Um complemento desta idéia é, diante de problemas específicos, com participação de grupos restritos fazer um tipo de premiação para idéias consideradas vitoriosas. Pode ser financeira, pode ser de folgas, de prêmios etc. O importante é ouvir, auscutar a comunidade por inteiro ou por segmento para “sugar dela” sugestões para melhorar a saúde e busca de soluções para os problemas.

O plano de saúde não pode ser uma soma do planejado por áreas. Todas as áreas devem se comprometer em participar desde o início, na ausculta coletiva da comunidade, e construir um plano comum. A escuta deve estar ligada à capacidade e compromisso de informar a comunidade da responsabilidade de todos pela saúde. Como exemplo: os dados epidemiológicos, ambientais, sociais, sanitários devem ser sistematizados para que a população da comunidade consultada se aproprie deles para apontar aquilo que deva ser feito. Nos municípios pequenos e médios, em geral é necessárioapenas uma abordagem com dados. Nos municípios maiores estes dados devem serdesmembrados por região ou por tema.

CONCLUSÕES

Planejar não é um bicho de sete cabeças para ser apenas entendido e enfrentado pelos iniciados planejadores. Muito menos por entendidos de fora. É essencial que seja feito ligado à gestão e seu pessoal, ainda que se possa ter a ajuda, o apoio de externos.

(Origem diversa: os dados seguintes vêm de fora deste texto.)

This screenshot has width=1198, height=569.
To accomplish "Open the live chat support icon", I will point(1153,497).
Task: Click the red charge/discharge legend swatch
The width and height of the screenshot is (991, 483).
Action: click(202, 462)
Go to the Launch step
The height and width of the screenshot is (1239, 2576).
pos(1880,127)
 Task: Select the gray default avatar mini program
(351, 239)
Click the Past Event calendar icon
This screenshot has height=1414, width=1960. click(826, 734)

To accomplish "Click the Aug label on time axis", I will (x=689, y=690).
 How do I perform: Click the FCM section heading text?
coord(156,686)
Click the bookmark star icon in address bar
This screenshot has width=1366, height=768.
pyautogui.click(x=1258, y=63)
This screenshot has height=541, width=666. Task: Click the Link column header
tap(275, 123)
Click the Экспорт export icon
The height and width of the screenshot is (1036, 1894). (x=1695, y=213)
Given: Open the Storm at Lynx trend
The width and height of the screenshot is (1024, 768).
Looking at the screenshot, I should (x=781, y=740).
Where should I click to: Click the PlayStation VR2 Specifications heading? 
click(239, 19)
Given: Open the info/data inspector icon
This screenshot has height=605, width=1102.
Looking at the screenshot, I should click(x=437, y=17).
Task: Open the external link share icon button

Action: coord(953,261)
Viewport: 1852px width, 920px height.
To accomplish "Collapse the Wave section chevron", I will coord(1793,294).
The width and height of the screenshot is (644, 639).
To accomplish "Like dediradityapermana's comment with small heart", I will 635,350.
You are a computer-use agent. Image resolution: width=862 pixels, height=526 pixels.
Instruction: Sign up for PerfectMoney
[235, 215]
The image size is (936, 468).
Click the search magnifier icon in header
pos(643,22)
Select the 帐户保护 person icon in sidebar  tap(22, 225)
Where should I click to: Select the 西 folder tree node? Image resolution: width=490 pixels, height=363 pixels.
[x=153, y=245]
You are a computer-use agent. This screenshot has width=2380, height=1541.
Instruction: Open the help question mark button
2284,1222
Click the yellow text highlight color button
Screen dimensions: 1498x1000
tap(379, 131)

Todos precisamos usar da metodologia do planejamento para melhorar a eficiência das ações e serviços de saúde. Não nos esquecermos que o que vai no plano só setorna viável no momento em que for colocado nas leis orçamentárias que serãoaprovadas pelo legislativo. Só lá o plano é vivificado. Mais: o plano tem que ser aprovado no Conselho de Saúde. A sequência lógica: nada pode ser feito que não estiver previsto no orçamento; nada pode ir ao orçamento que não esteja no plano de saúde; nada pode ir ao lano de saúde que não tenha sido aprovado pelo Conselho de Saúde.

Vale lembrar que a Lei 8080 coloca com clareza meridiana que deve ser usada a epidemiologia para se fazer planejamento e alocação de recursos. Lei 8080, Art.7 VII – utilização da epidemiologia para o estabelecimento de prioridades, a alocação de recursos e a orientação programática.

As atitudes em relação a isto são: identificar e valorizar o correto; identificar e corrigir o errado; estar alerta para identificar o novo que pode significar novos desafios e atitudes.

Por Gilson Carvalho, médico pediatra e de saúde pública.